Sur la laïcité, le SNES n’a rien de nouveau à dire. Il a fait le minimum en protestant très sobrement contre les drapeaux en berne à l’occasion de la mort de Jean-Paul II. Mais la motion d’Émancipation rappelant la cohérence contre-révolutionnaire et antiféministe de Jean-Paul II a été jugée « outrancière » et rejetée. Et l’on notera avec tristesse qu’une bonne partie de ceux qui furent nos camarades dans une tendance historiquement laïque (l’Ecole Emancipée), n’a pas voté la motion qui prônait la nationalisation laïque de l’Ecole Privée et le refus de faire entrer les syndicats du Privé dans la FSU.

Syndicalisme de service ou syndicalisme de lutte ?
La direction du SNES a manifesté une grande inquiétude après le mouvement social du printemps 2003 face à la désyndicalisation. Ce phénomène s’étant ralenti, elle se rassure. Pas la moindre autocritique n’a été faite sur les raisons de la défaite de 2003. C’est en terme de marketing syndical que le congrès a cherché des recettes pour attirer les jeunes au syndicat sans faire fuir les retraités. En même temps, le SNES continue de théoriser sur la non-représentativité des AG ou des coordinations (sauf si le SNES les contrôle) et sur l’inutilité des grèves reconductibles ou interprofessionnelles.
À un échelon supérieur, la direction du SNES se prononce pour des structures régionales à la FSU où des militants déchargés pourront discuter entre eux sans contrôle. Et bien sûr, elle est favorable à l’entrée de la FSU à la Confédération Européenne des Syndicats en affirmant sans rire que cette institution est « transformable de l’intérieur ».
Nous avons défendu, souvent très seuls la complémentarité du syndicalisme et de l’auto organisation et nos conceptions de l’unification syndicale et du droit de tendance.
Sur la CES, un résultat bien inquiétant : moins de 20% des congressistes contre l’adhésion de la FSU à cette officine libérale, le S3 de Lille étant le seul avec Émancipation à mener la bataille et une partie de « l’EE » acceptant cette adhésion.
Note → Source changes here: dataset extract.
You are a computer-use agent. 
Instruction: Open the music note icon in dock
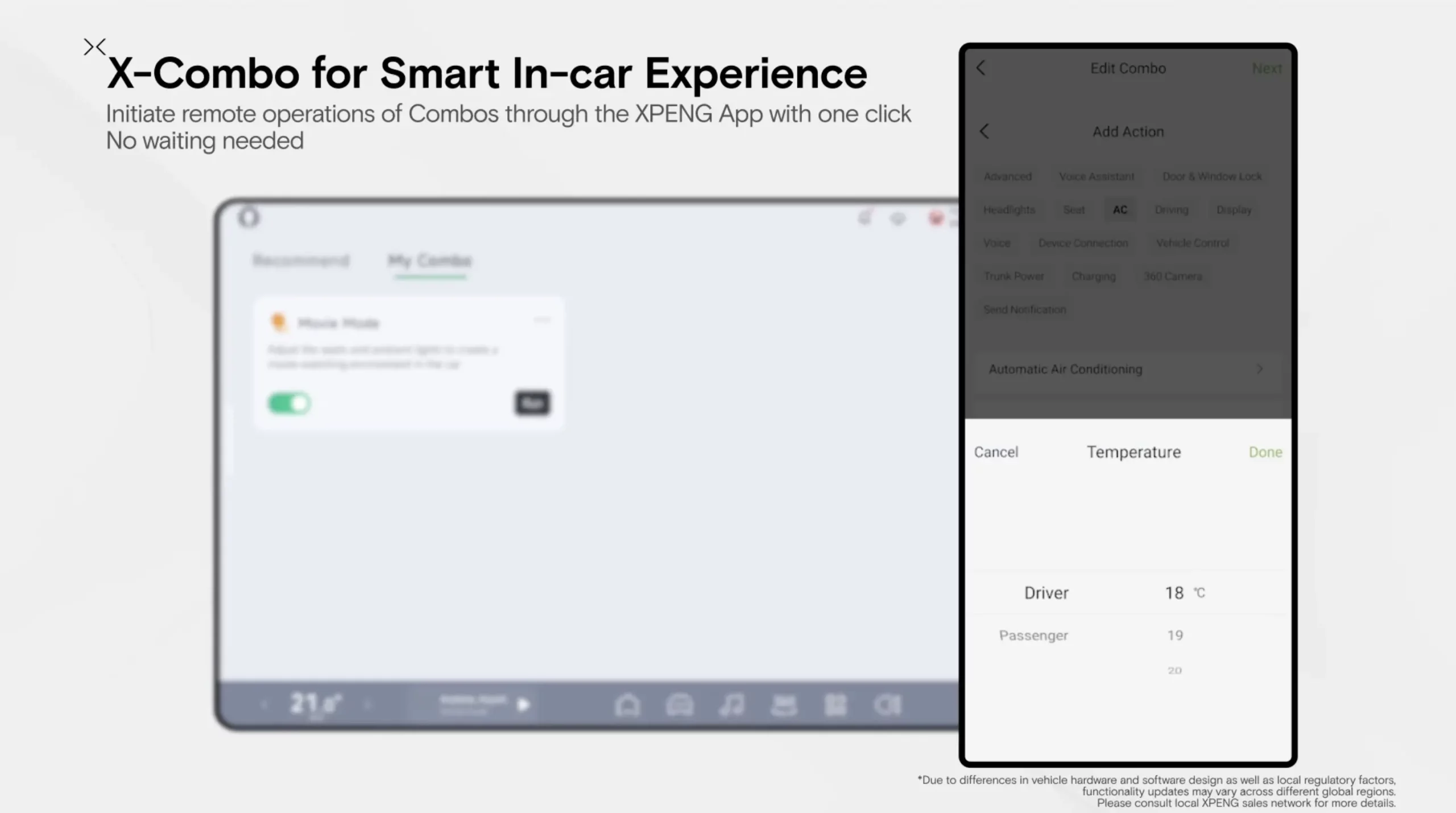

Des statuts ringards inchangés.
Pour une fois, la direction du SNES proposait des modifications de statuts de bon sens : la suppression du vote par catégorie, l’impossibilité de cumuler les fonctions d’élu politique et les responsabilités syndicales et le regroupement des votes (sur les rapports d’activité et pour l’orientation) en une seule fois, avant le congrès national. Aucune de ces modifications n’a obtenu 2/3 des mandats et n’a donc été votée.
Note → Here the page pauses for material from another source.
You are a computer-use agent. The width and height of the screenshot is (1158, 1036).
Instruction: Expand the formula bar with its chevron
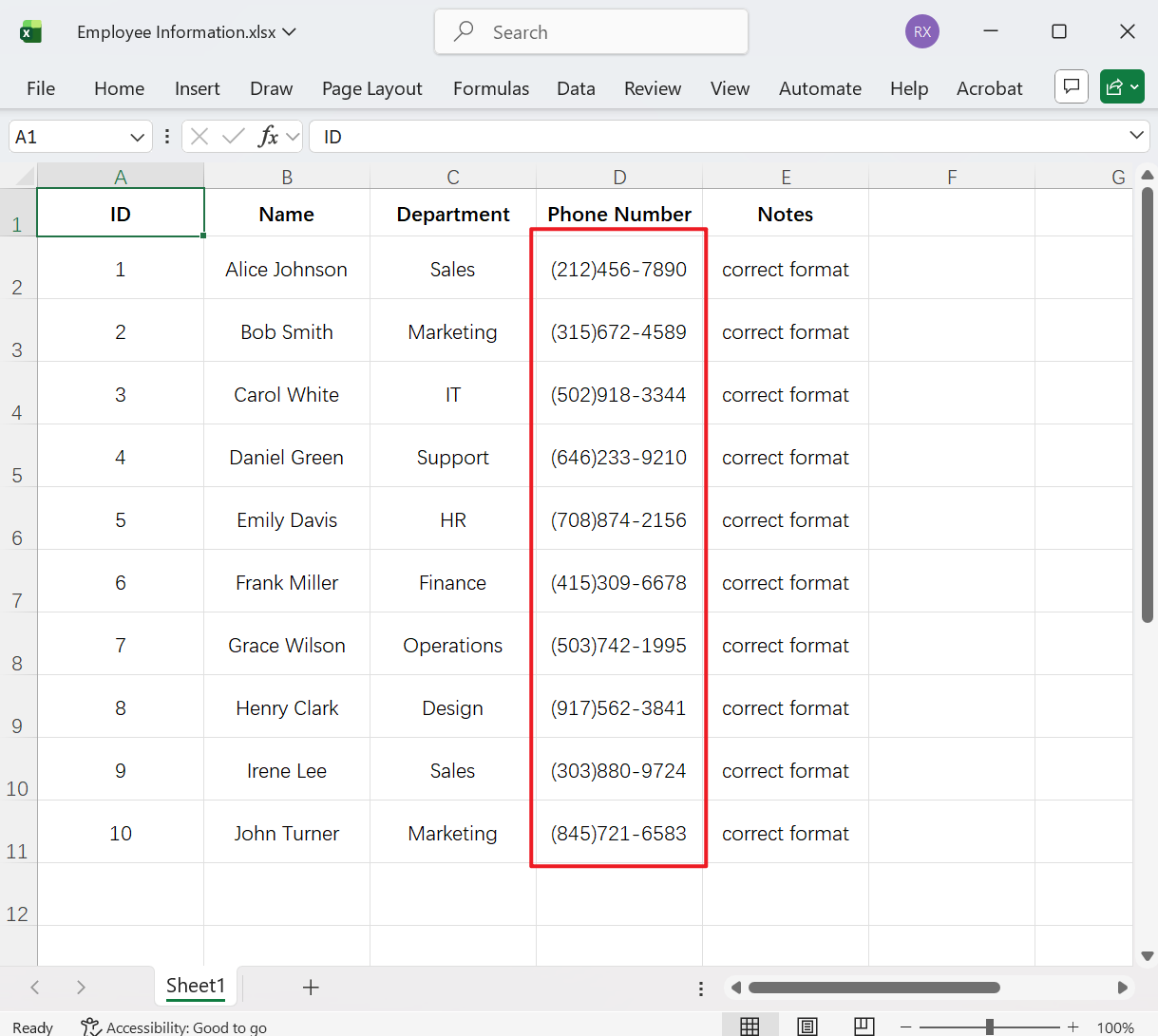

Droits et libertés, des progrès !
C’est le seul domaine où nous avons pu faire intégrer nos propositions et voter la motion finale. Il y a eu ainsi une motion pour Roland Veuillet, exigeant que soit appliquée la décision du conseil supérieur de la fonction publique et qu’il y ait une enquête administrative, une motion pour des jeunes du Mans condamnés à la prison ferme après une manif contre Raffarin et une pour la libération de Kamel Belkadi accusé d’avoir incendié l’usine Daewoo de Longwy (on attend le verdict). La direction du SNES reconnaît le travail du Réseau « Education sans frontière » et accepte de demander la régularisation de tous les Sans Papiers. Sur la Palestine, on peut mesurer le chemin parcouru par rapport aux années précédentes quand le SNES mettait sur le même plan l’occupation et la sécurité de l’occupant. Cette fois, le SNES parle (enfin) de « mur de l’Apartheid ». La motion femmes a également été votée unanimement.

Un congrès très droitier
Qu’on soit ou non au SNES, on ne peut pas être indifférent au chemin que prend le syndicat majoritaire dans le secondaire. Tout simplement parce qu’il est très difficile de lutter sans lui ou contre lui.
Il faut CHANGER l’orientation de ce syndicat. Le Mans aura été le congrès de l’autosatisfaction et de l’immobilisme. Et cela nous prépare à de nouveaux reculs et de nouvelles défaites. Sauf si nous prenons notre sort en main.